> Material provided
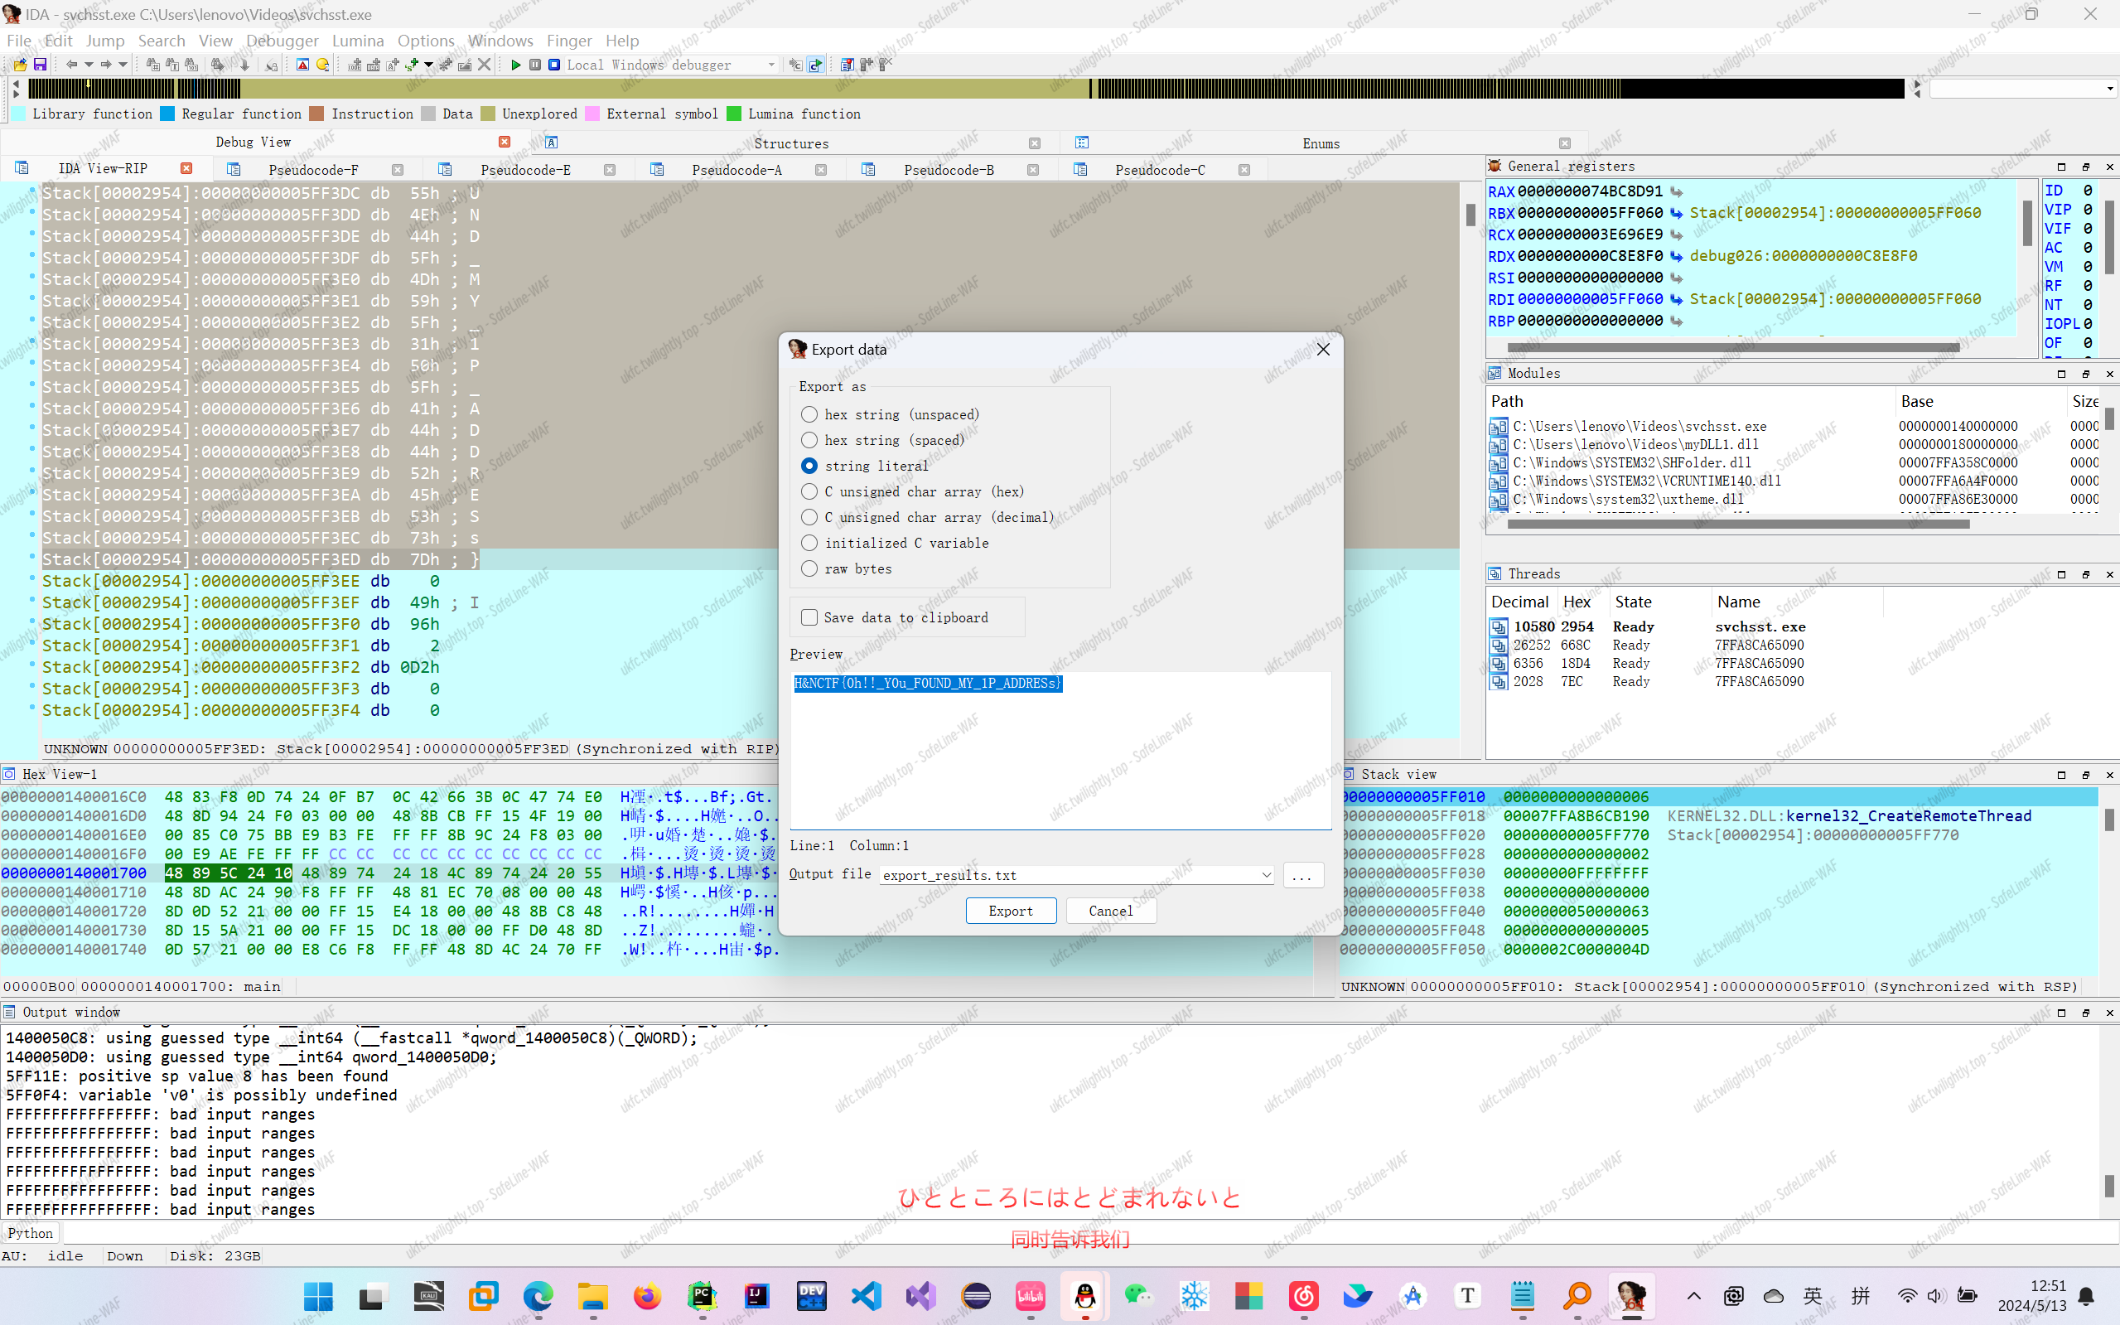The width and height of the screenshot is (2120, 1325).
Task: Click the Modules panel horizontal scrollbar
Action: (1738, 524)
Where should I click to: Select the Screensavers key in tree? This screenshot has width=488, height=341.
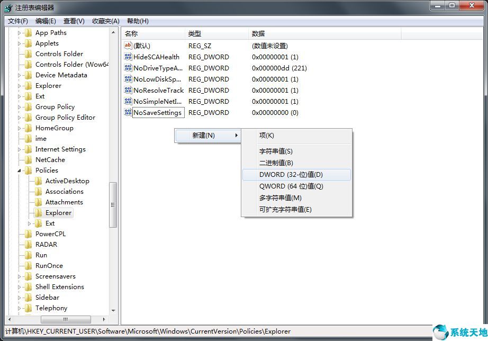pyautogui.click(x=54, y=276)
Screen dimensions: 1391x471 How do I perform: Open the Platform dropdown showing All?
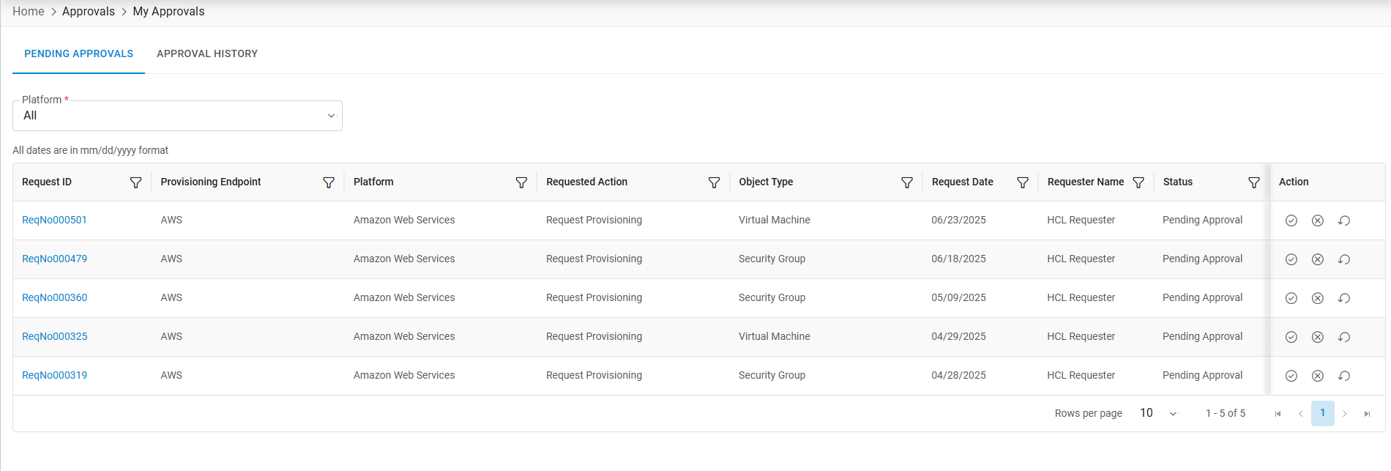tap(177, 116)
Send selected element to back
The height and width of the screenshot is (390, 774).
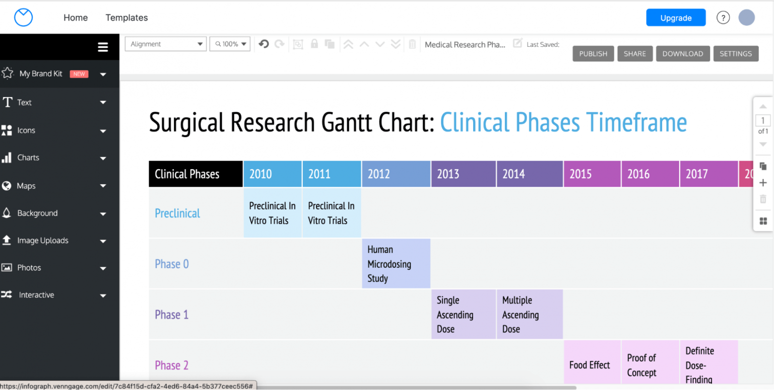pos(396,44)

* * *

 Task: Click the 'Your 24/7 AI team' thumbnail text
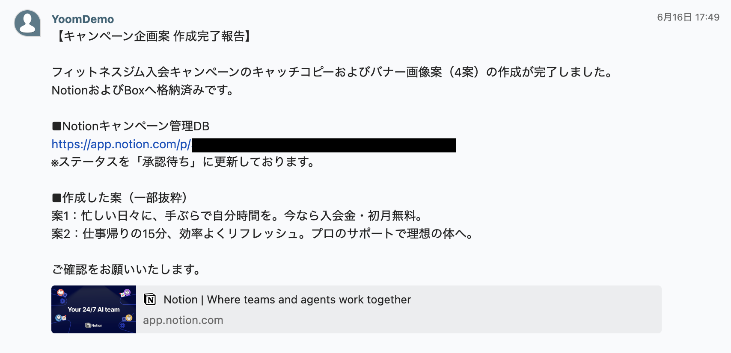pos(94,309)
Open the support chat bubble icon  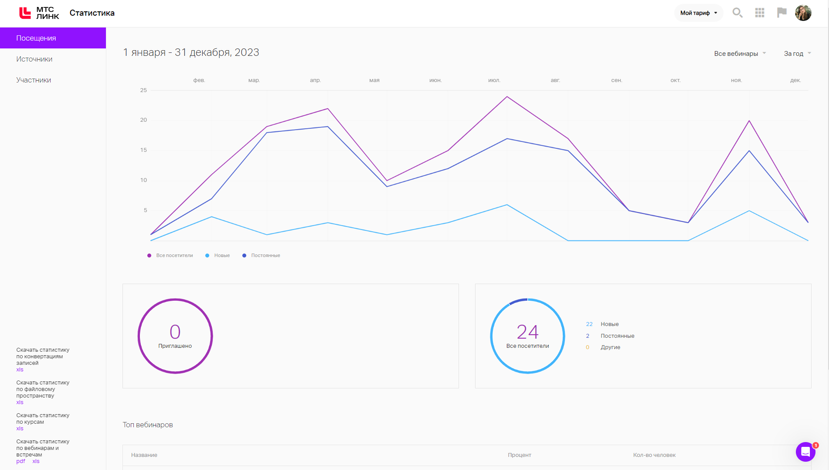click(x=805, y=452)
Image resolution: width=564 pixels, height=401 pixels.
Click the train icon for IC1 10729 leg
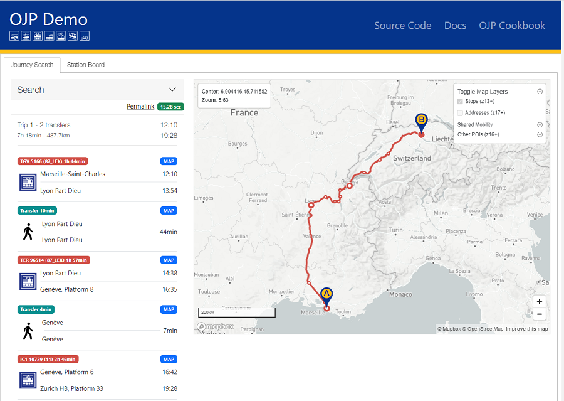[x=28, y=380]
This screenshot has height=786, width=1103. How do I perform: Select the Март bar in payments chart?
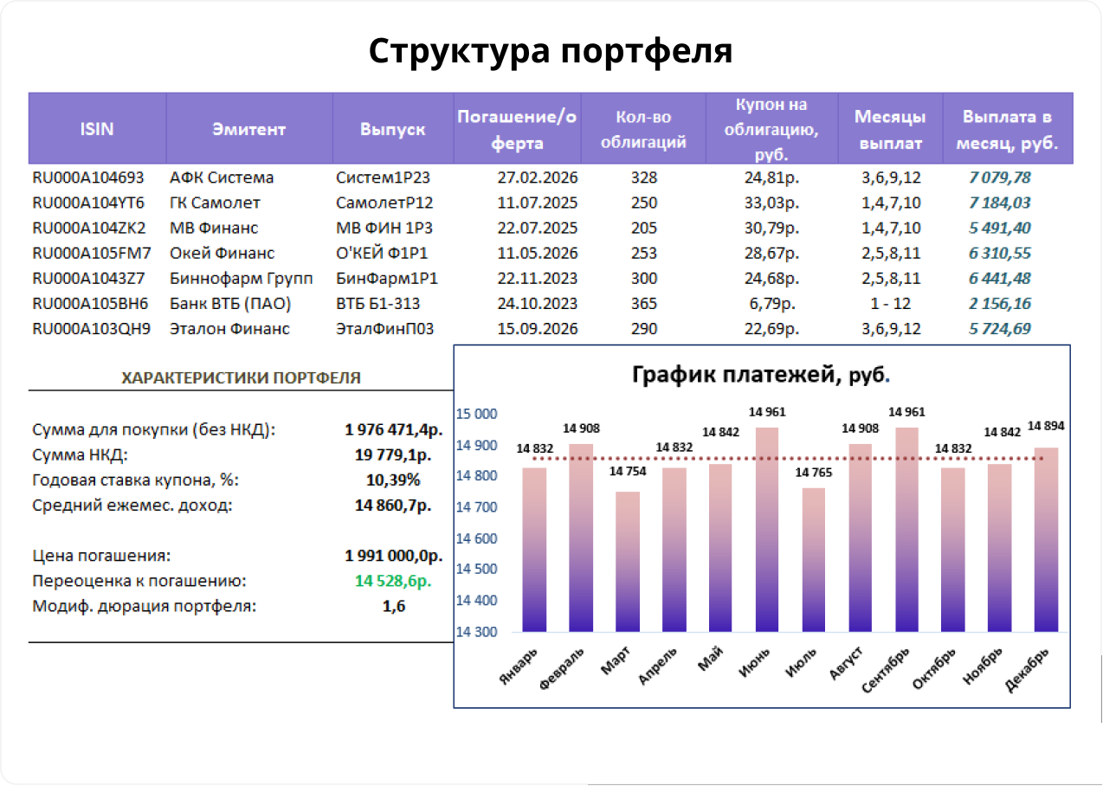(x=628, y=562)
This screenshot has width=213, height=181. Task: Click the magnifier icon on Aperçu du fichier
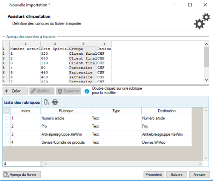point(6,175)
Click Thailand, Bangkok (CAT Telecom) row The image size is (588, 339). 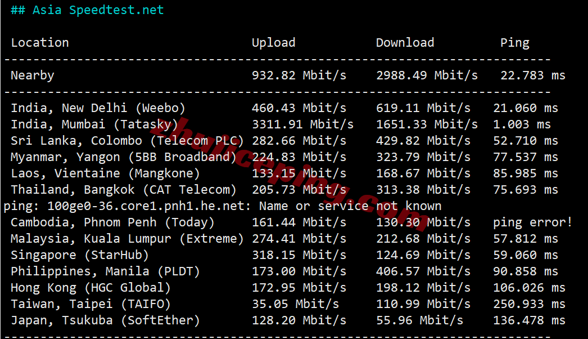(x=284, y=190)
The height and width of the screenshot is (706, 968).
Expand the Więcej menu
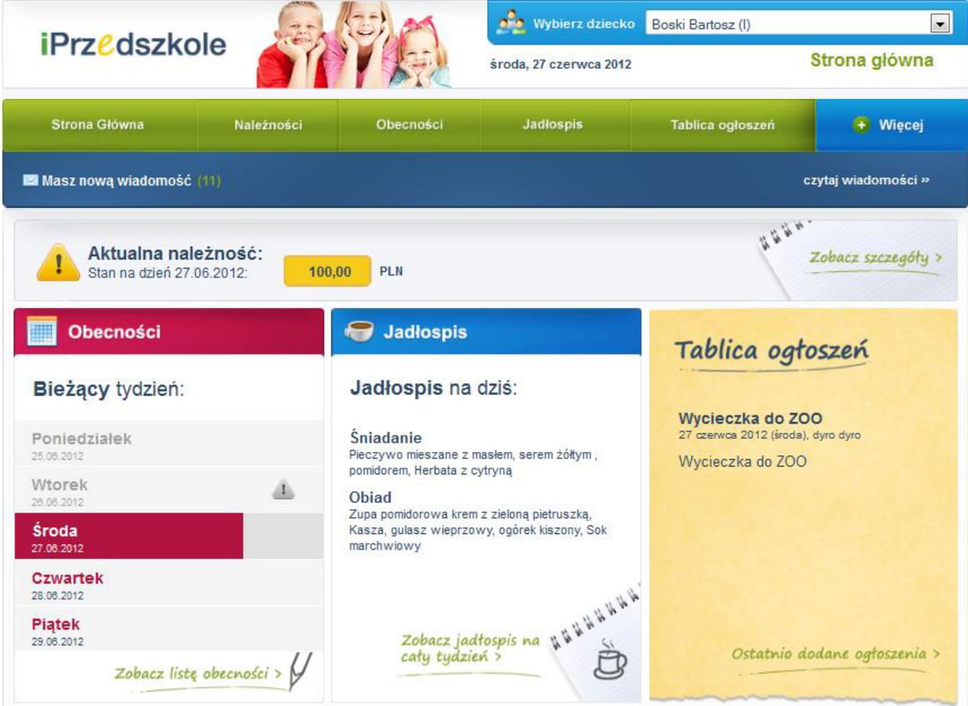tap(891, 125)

> Description of the task
Pull out every line in the items above that contains the string "This", and copy each such line in full. Treat uppercase and lowercase as different.

> Exercise output
Where should I click to: Select the Screensavers key in tree? This screenshot has width=488, height=341.
This screenshot has height=786, width=1103. How do I perform: Select the Март bar in payments chart?
This screenshot has width=213, height=181. Task: Click the magnifier icon on Aperçu du fichier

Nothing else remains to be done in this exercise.